Pried out of his mother from her funeral pyre and coaxed into life by Apollo, Asclepius was tutored by the centaur Chiron, who had or would soon tutor Aristaeus, Ajax, Aeneas, Actaeon, Caeneus, Theseus, Achilles, Jason, Peleus, Telamon, Perseus, Heracles, Oileus, and Phoenix. The string of names Asclepius' tutelage by Chiron is shared in spans in some way every nook and corner of every classic myth ever set down. It's little wonder then, that with his knowledge would come the eventual ability to break the boundary of the living and dead through healing such as neither heaven or earth had ever witnessed before. It logically follows, too, that such power could not be allowed to stay in the hands of mortals. Hades, feeling slighted, convinces Zeus to vaporize Asclepius with a thunderbolt.
And Apollo weeps. His tears, as Calasso writes on page 59, fall as amber into (where else?) Eridanus, a river of both the mortal and divine, where Phaeton fell after being smote by Zeus for passing too close and setting the world on fire as he sped between the spheres of heaven and earth on his father's chariot.
And, as Calasso states on Page 59, the 'divine fire' hardly stops there. Semele, a mortal madly loved by Zeus and thus watched with simmering rage by Hera, is killed by lightning and fire when, as Ovid writes in his Metamorphosis, a disguised Hera whispers to her:
"Many, pretending to be gods, have found entrance into modest chambers. But to be Zeus is not enough; make him prove his love ... as great and glorious as he is when welcomed by Hera, so great and glorious, pray him grant you his embrace ..."And she is toasted. And here, as with Apollo and Coronis, Zeus, filled with sudden realization of what is growing inside his mortal lover, snatches out the unborn child--here Dionysis--and saves his life.
Calasso writes, on page 59, that 'the divine fire devours those venturing outside the human sphere..."

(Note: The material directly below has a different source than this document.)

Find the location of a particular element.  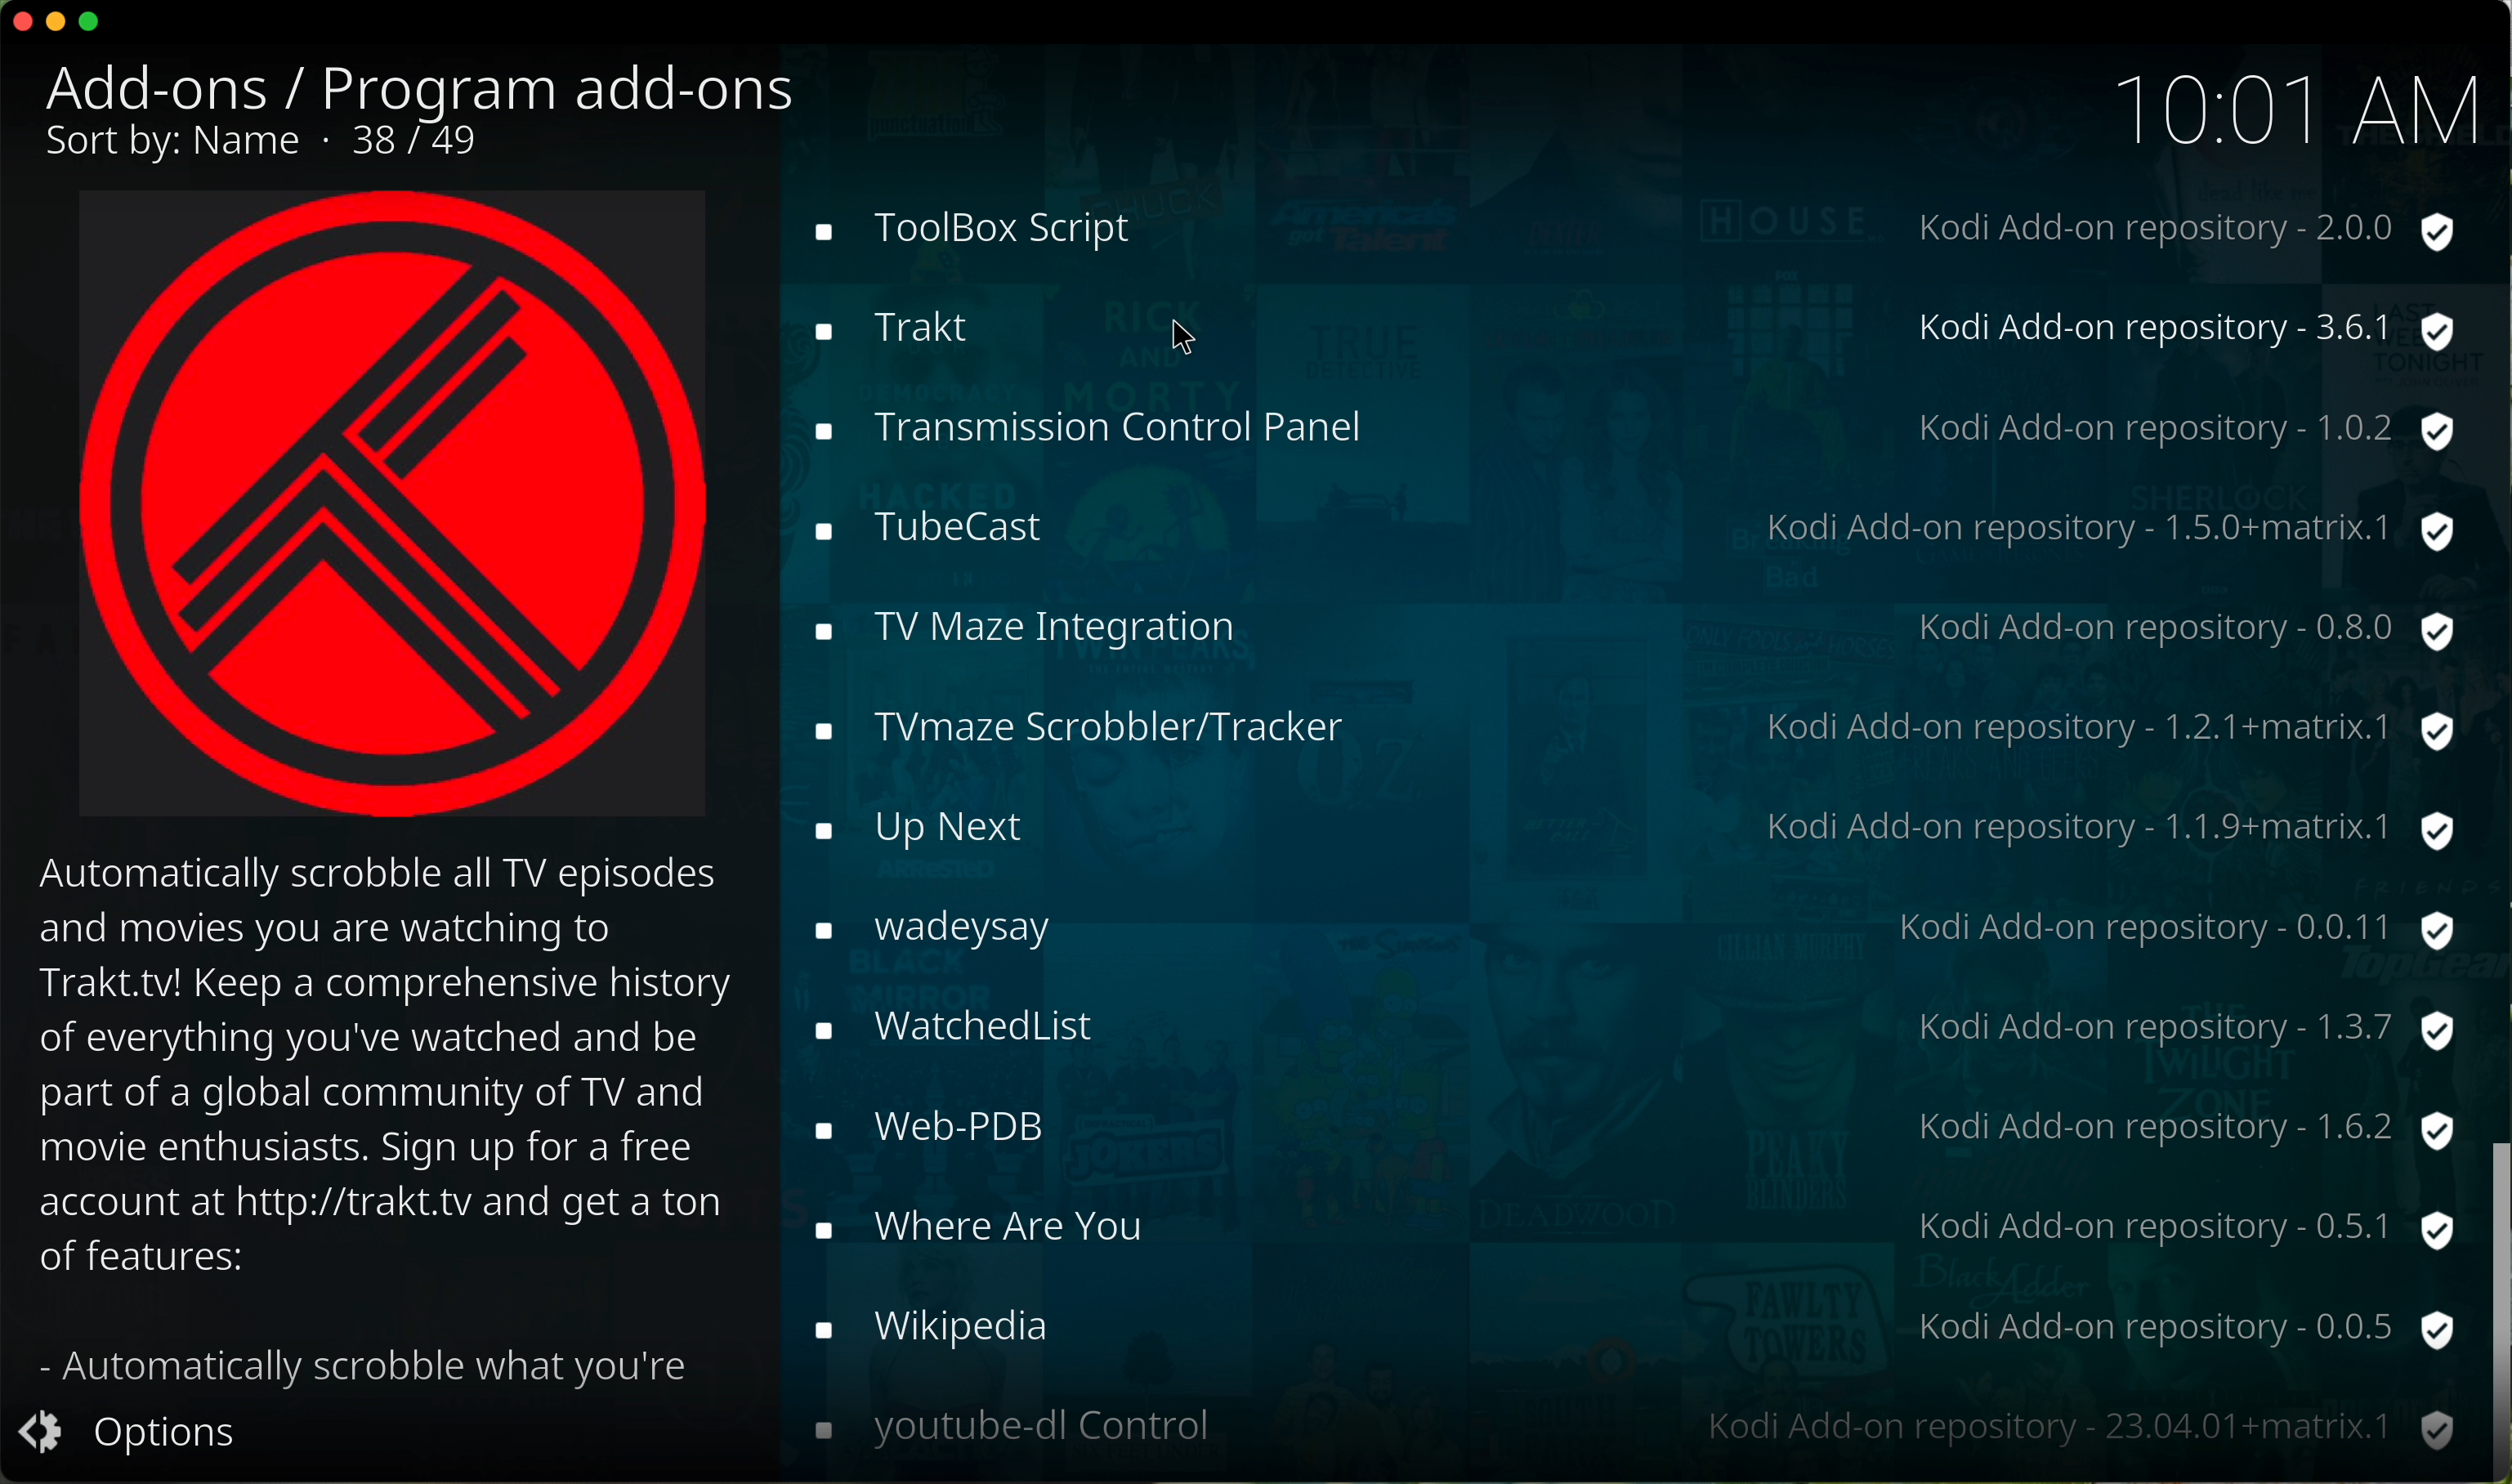

program add-ons is located at coordinates (563, 81).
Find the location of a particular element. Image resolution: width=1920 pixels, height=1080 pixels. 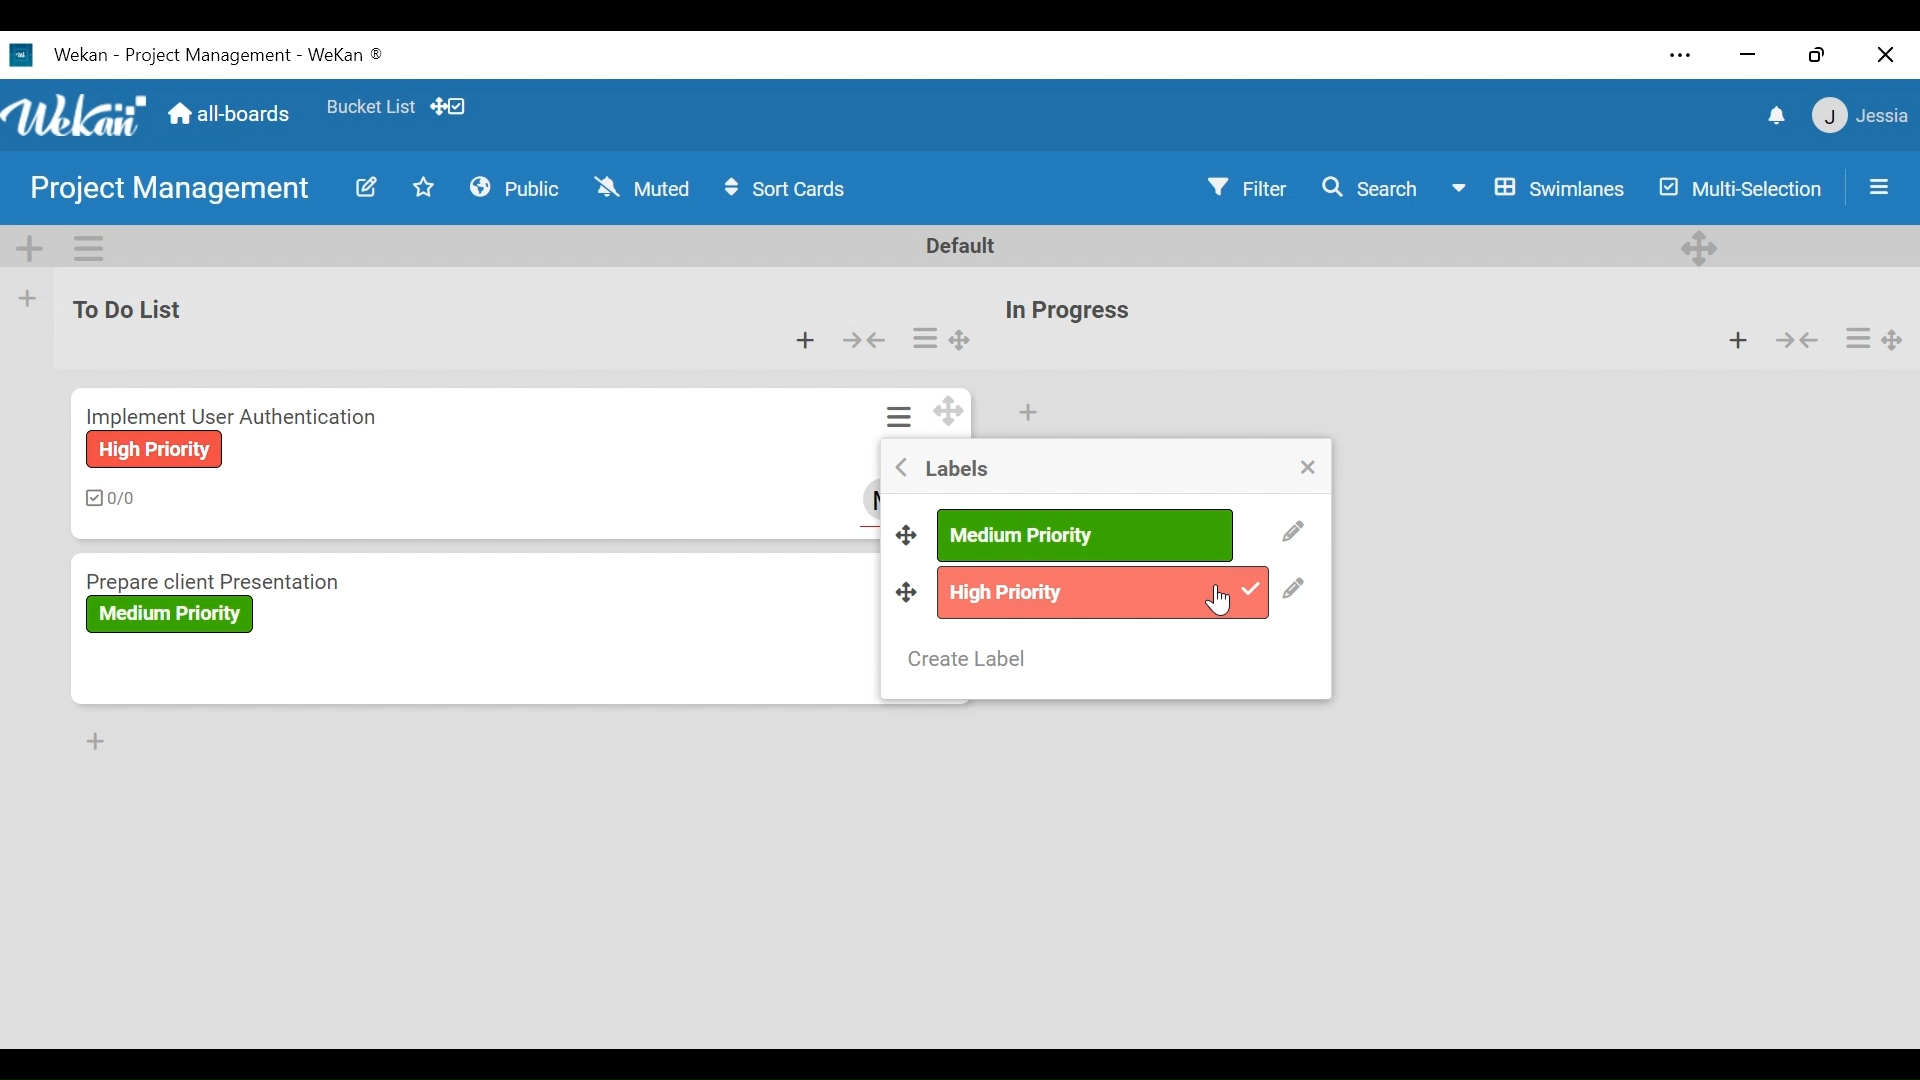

At the beginning of page 59, A quote from Pindar is linked to Coronis, stating "The craziest type of people are those who scorn what they have around them and look elsewhere / vainly searching for what cannot exist." Coronis wasn't searching, however; she was retreating. Against her consent, she had been pulled out of her sphere and into the mouth of that divine fire. To be attracted to Ischys was to seek shelter from it, but as her coming doom would tell, and as Semele's doom before and her son Asclepius' doom after, there is no escape once the sphere has been broken. That fire crosses all boundaries and ducks under all logic to set right what has been tipped out of place.